> TASK DESCRIPTION
In the material below, substitute "Window" for "Viewport" in everything from the line containing "Given: Open meeting details info icon" down to the end of the material, and leave all else unchanged. Give back only those lines, without the pictures.

(Material on locating visible targets)
......
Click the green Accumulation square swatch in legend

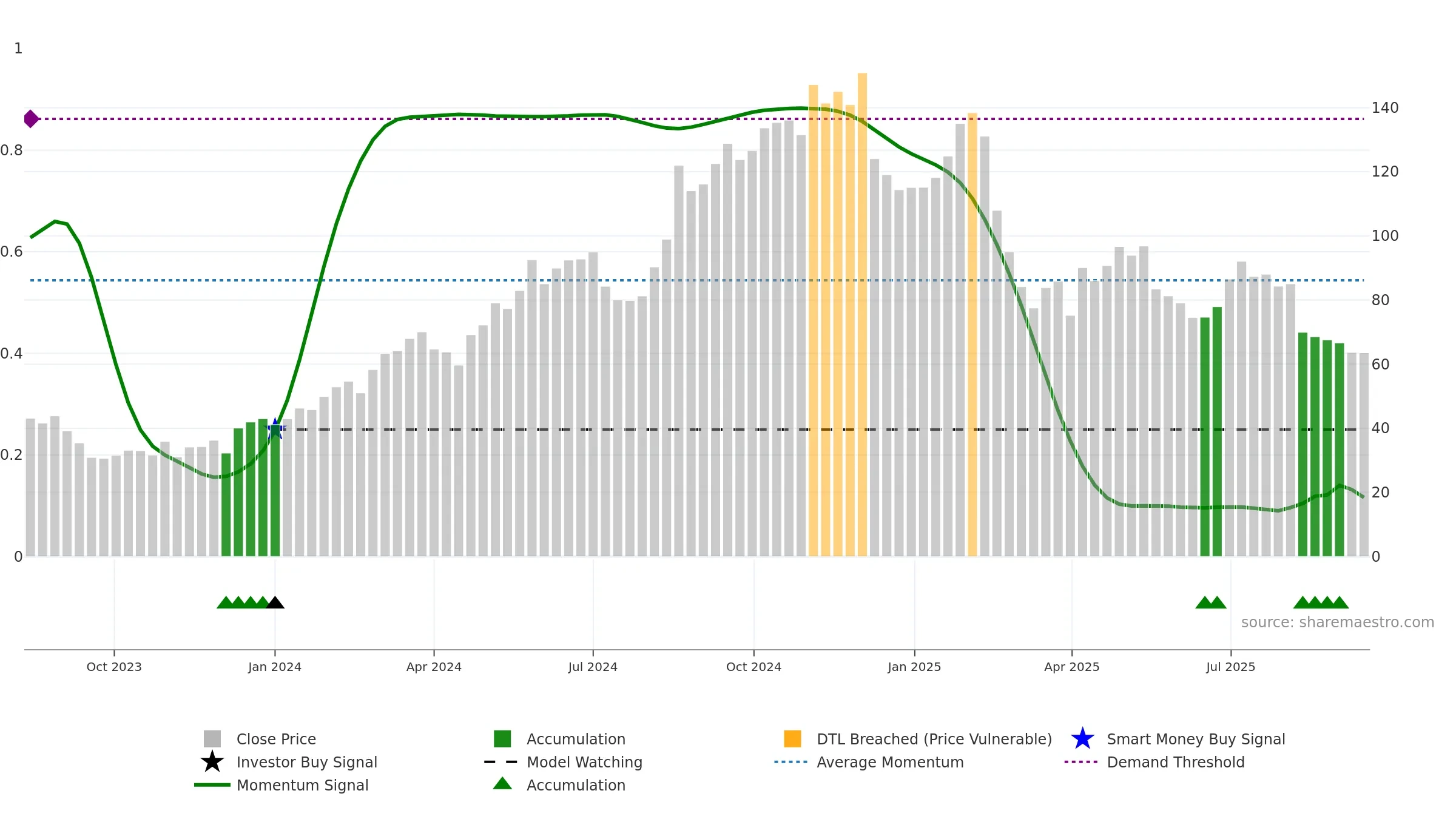click(x=502, y=739)
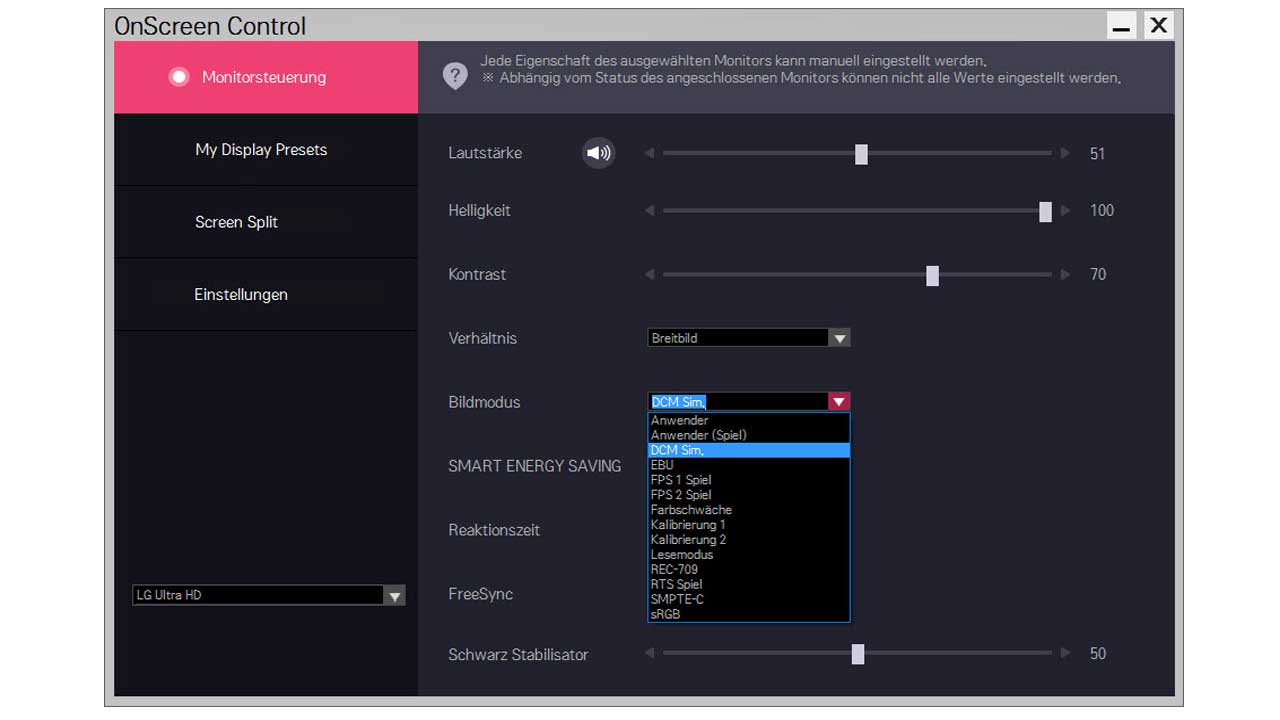1280x720 pixels.
Task: Select the Monitorsteuerung radio indicator
Action: (179, 77)
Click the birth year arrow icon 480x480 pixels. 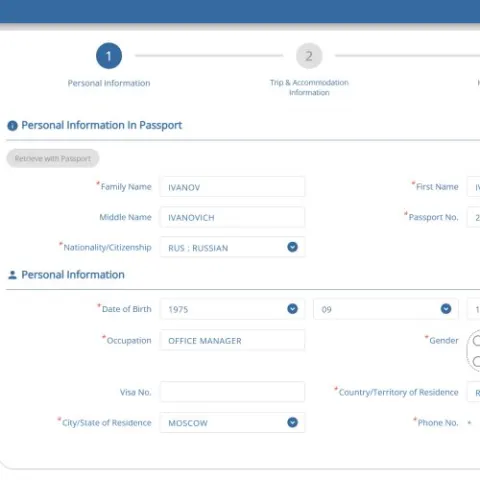coord(292,309)
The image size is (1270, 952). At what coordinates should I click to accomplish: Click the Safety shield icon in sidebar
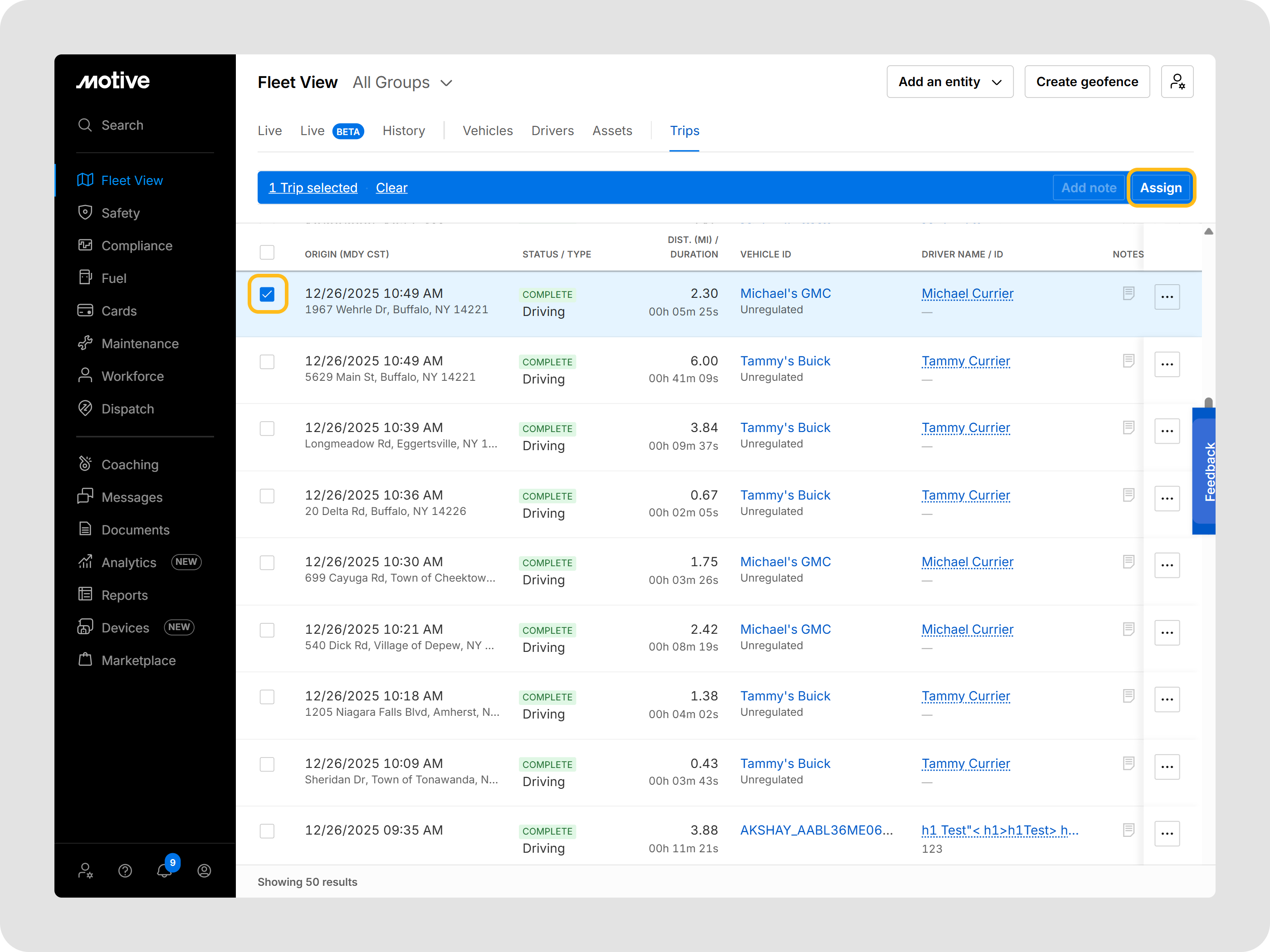(85, 212)
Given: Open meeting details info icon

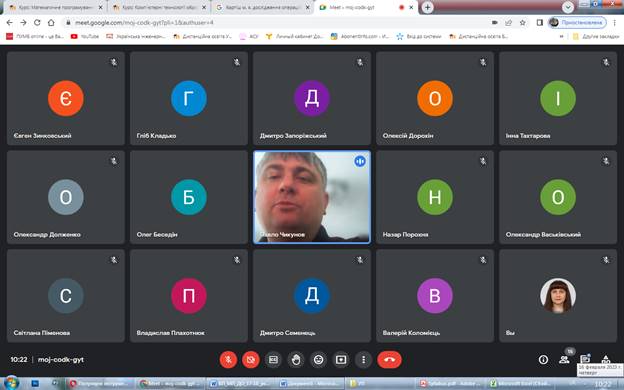Looking at the screenshot, I should coord(543,360).
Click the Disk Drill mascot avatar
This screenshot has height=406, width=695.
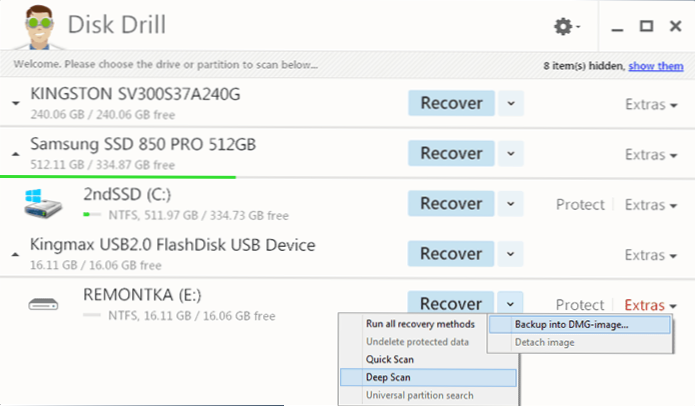[x=39, y=27]
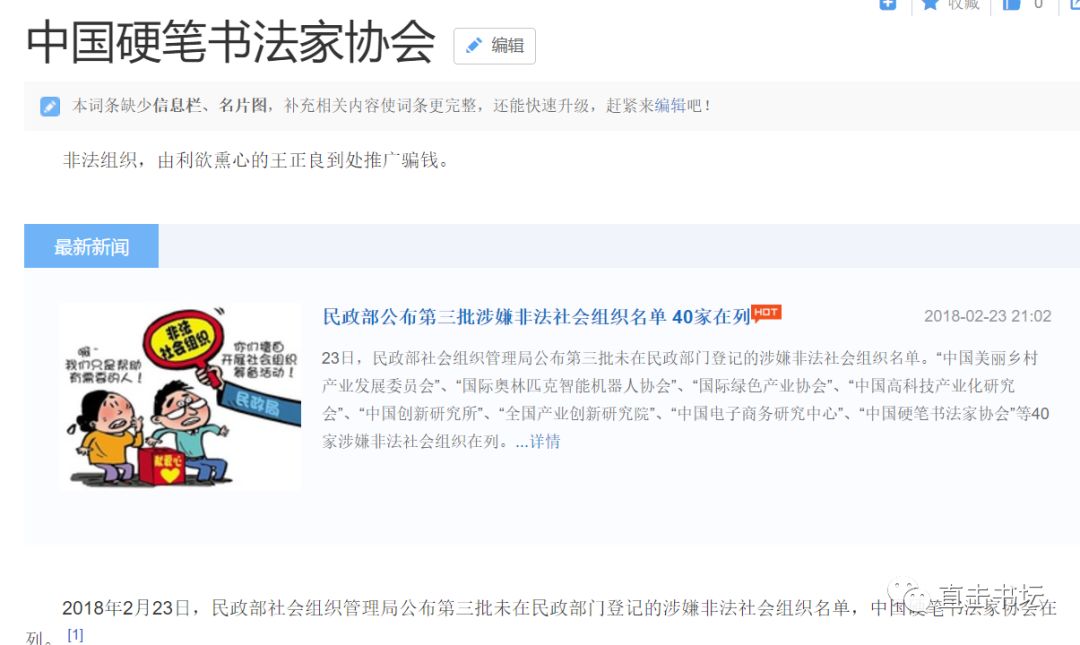The image size is (1080, 645).
Task: Click the 收藏 label text
Action: coord(963,5)
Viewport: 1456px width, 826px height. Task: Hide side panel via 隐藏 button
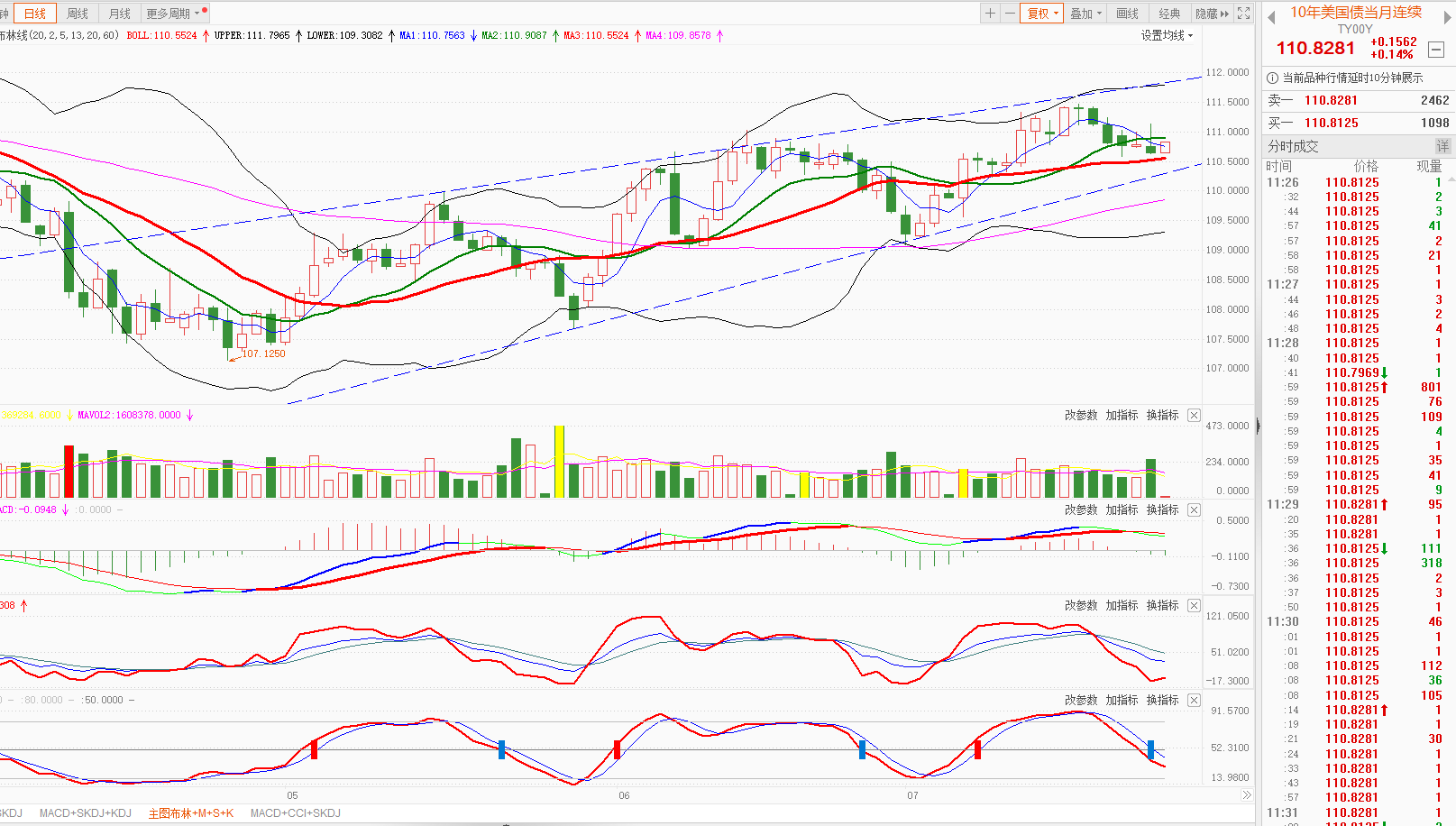pos(1211,14)
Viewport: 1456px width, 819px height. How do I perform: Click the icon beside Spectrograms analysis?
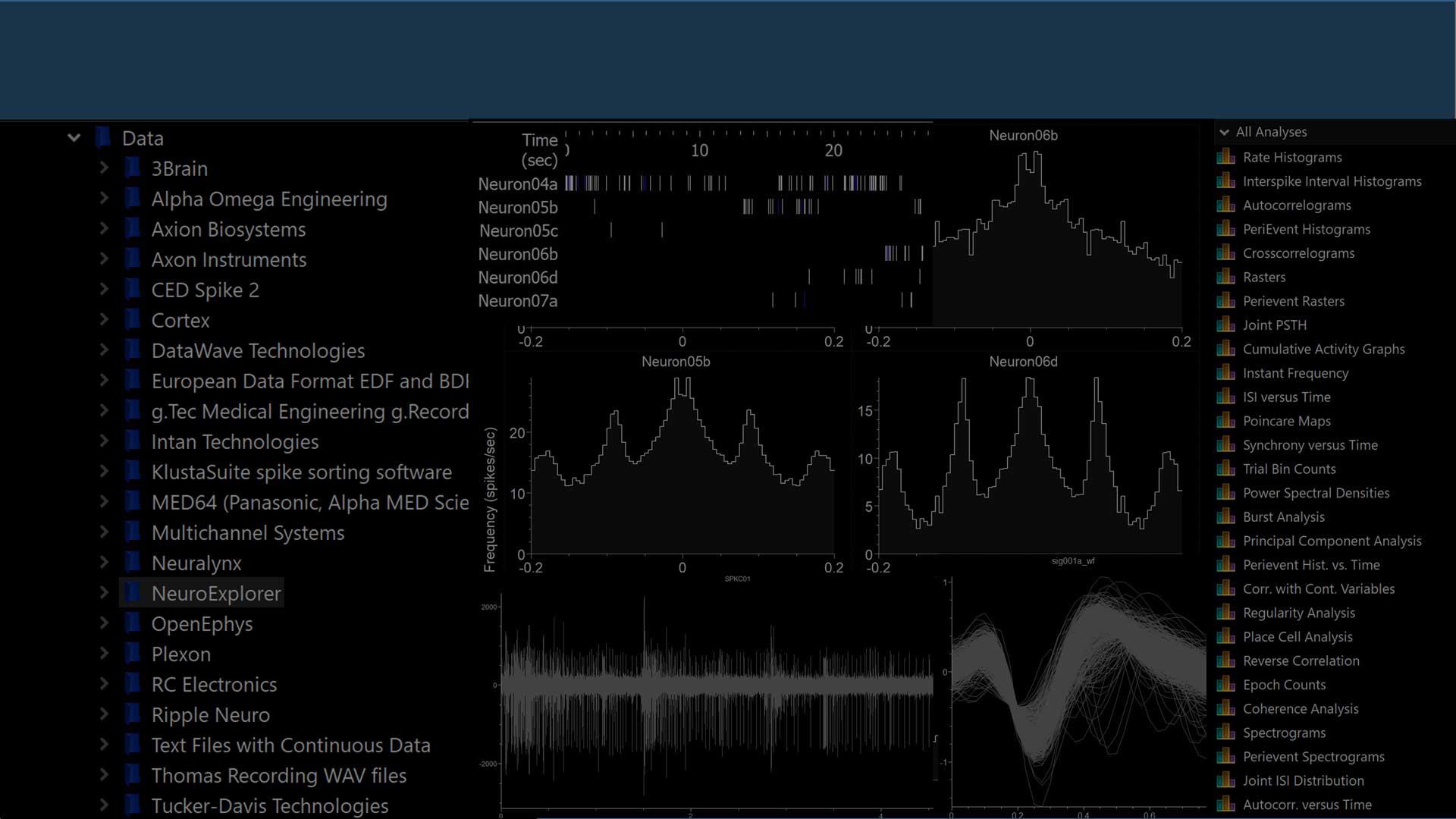pos(1225,733)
......
> COMPLETE RESPONSE
Given: Open meeting details info icon

Looking at the screenshot, I should coord(543,360).
Click the Disk Drill mascot avatar
This screenshot has height=406, width=695.
[x=39, y=27]
The image size is (1080, 645).
Task: Click the 收藏 label text
Action: coord(963,5)
Window: 1456px width, 826px height. Task: Hide side panel via 隐藏 button
pos(1211,14)
Window: 1456px width, 819px height. How do I perform: Click the icon beside Spectrograms analysis?
pos(1225,733)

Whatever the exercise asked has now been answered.